Scan a Go Module for Upgrade Drift
Scan a Go module with Vibgrate CLI to get a DriftScore, review module findings, export SARIF, and add a fail-on gate for CI.
Go modules track dependencies in go.mod and go.sum, and those pinned versions drift behind upstream over time. Vibgrate CLI detects the Go ecosystem, analyzes the module graph, and reports a DriftScore so you can keep dependencies current without surprises.
Prerequisites
- A Go module with
go.modandgo.sum - Vibgrate CLI installed, or use the no-install form
Steps
1. Install the CLI
npm i -g @vibgrate/cli
Or run it without installing:
npx @vibgrate/cli scan
2. Scan the module
From the module root:
vg
Vibgrate detects Go from go.mod and reports drift findings grouped by severity.
3. Read the findings
The DriftScore (0-100) summarizes accumulated upgrade risk.
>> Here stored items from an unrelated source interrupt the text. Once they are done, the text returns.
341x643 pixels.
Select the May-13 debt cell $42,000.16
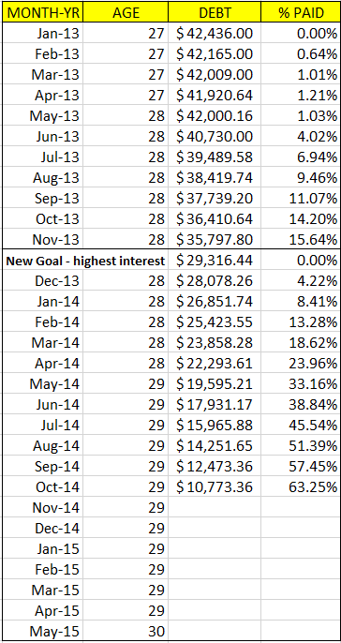(215, 115)
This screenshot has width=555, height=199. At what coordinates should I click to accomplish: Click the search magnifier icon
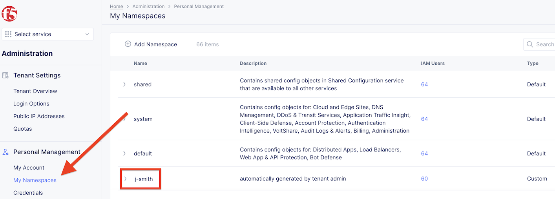530,44
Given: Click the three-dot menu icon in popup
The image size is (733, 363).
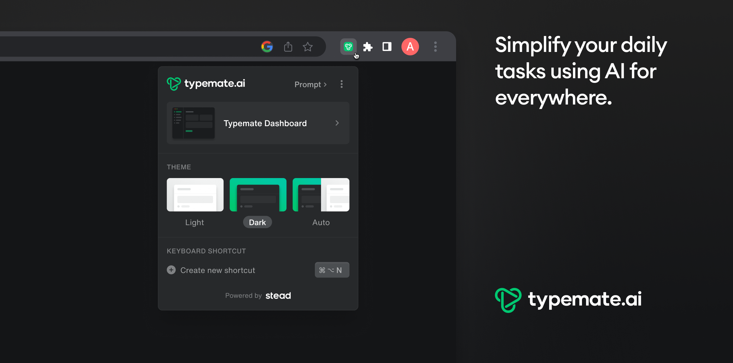Looking at the screenshot, I should click(341, 84).
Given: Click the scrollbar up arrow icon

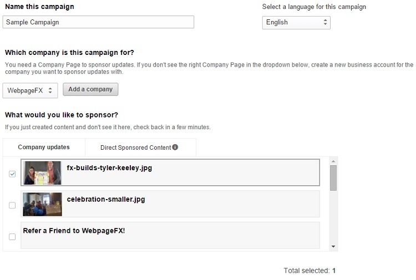Looking at the screenshot, I should (333, 161).

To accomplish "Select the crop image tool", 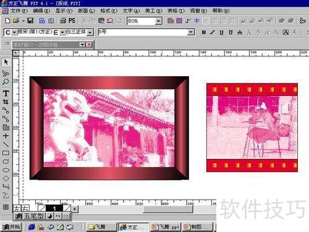I will click(6, 102).
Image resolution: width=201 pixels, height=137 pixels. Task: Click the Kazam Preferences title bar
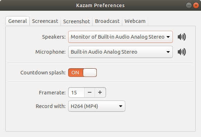(100, 5)
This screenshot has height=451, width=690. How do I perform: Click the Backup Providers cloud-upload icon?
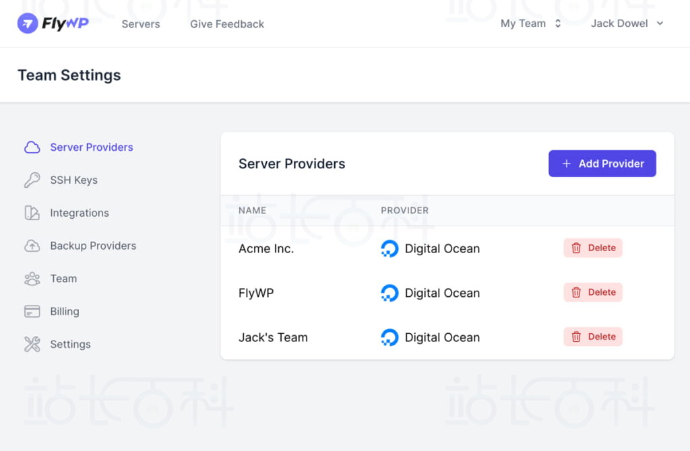[x=32, y=246]
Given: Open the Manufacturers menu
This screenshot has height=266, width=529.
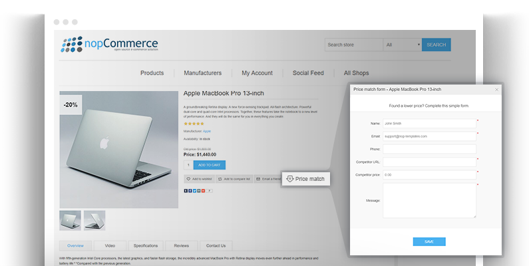Looking at the screenshot, I should pyautogui.click(x=202, y=73).
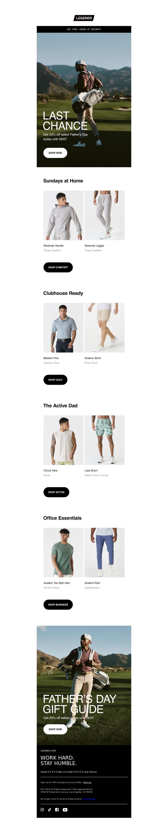Open the Redondo Jogger product image
This screenshot has height=826, width=168.
tap(104, 215)
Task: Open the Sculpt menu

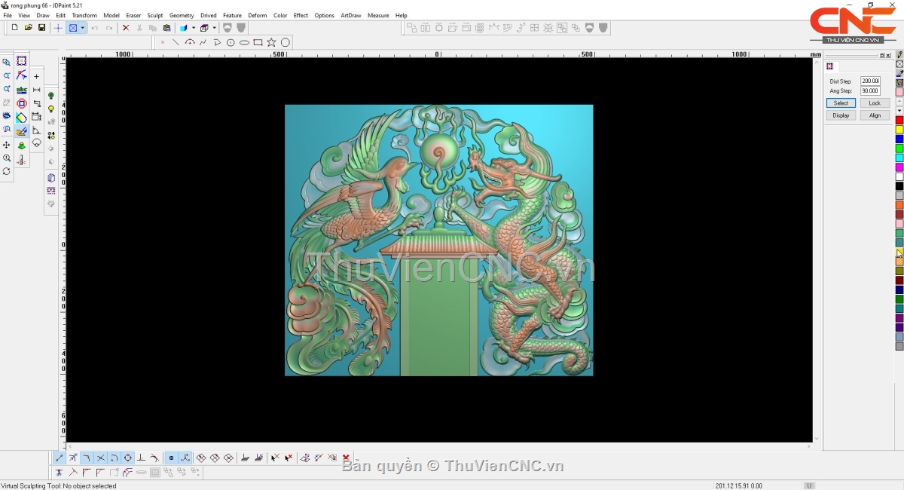Action: pos(154,15)
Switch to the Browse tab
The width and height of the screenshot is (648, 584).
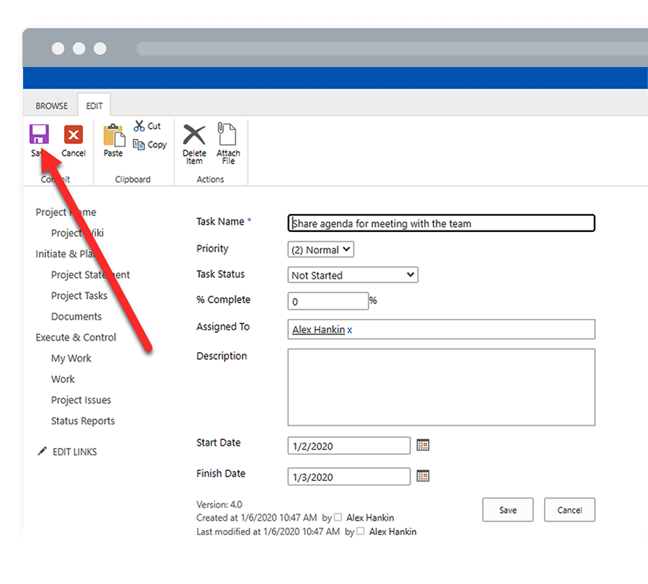51,105
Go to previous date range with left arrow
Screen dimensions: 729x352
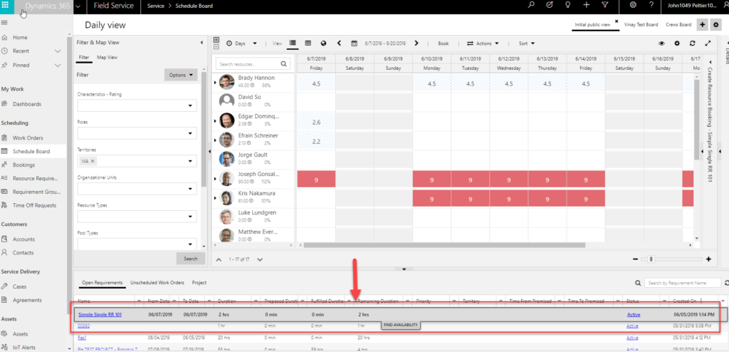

Review the top findings to identify overdue or risky modules.
4. Export SARIF
Emit SARIF for code-scanning dashboards:
vg scan --format sarif --out vibgrate.sarif
5. Add a fail-on gate
Fail the run when error-level drift appears:
vg scan --fail-on error
Verification
Confirm a DriftScore and findings printed, and that vibgrate.sarif exists. With --fail-on error, check echo $? to confirm the gate exits non-zero on high-severity drift.
Next Steps
Create a baseline with vg baseline to compare deltas across commits, and explore the Dependency Graph scanner for duplicate and phantom dependencies.